**Brief:** Please print the listing below line for line, without changing anything.
══ Information given ══
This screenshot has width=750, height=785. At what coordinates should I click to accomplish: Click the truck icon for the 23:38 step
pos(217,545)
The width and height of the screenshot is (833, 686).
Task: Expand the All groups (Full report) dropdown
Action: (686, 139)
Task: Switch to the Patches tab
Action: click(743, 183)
═══
**Task answer:**
This screenshot has width=750, height=785. At what coordinates should I click to accomplish: Click the truck icon for the 23:38 step
pos(217,545)
The width and height of the screenshot is (833, 686).
Task: Expand the All groups (Full report) dropdown
Action: (686, 139)
Task: Switch to the Patches tab
Action: click(743, 183)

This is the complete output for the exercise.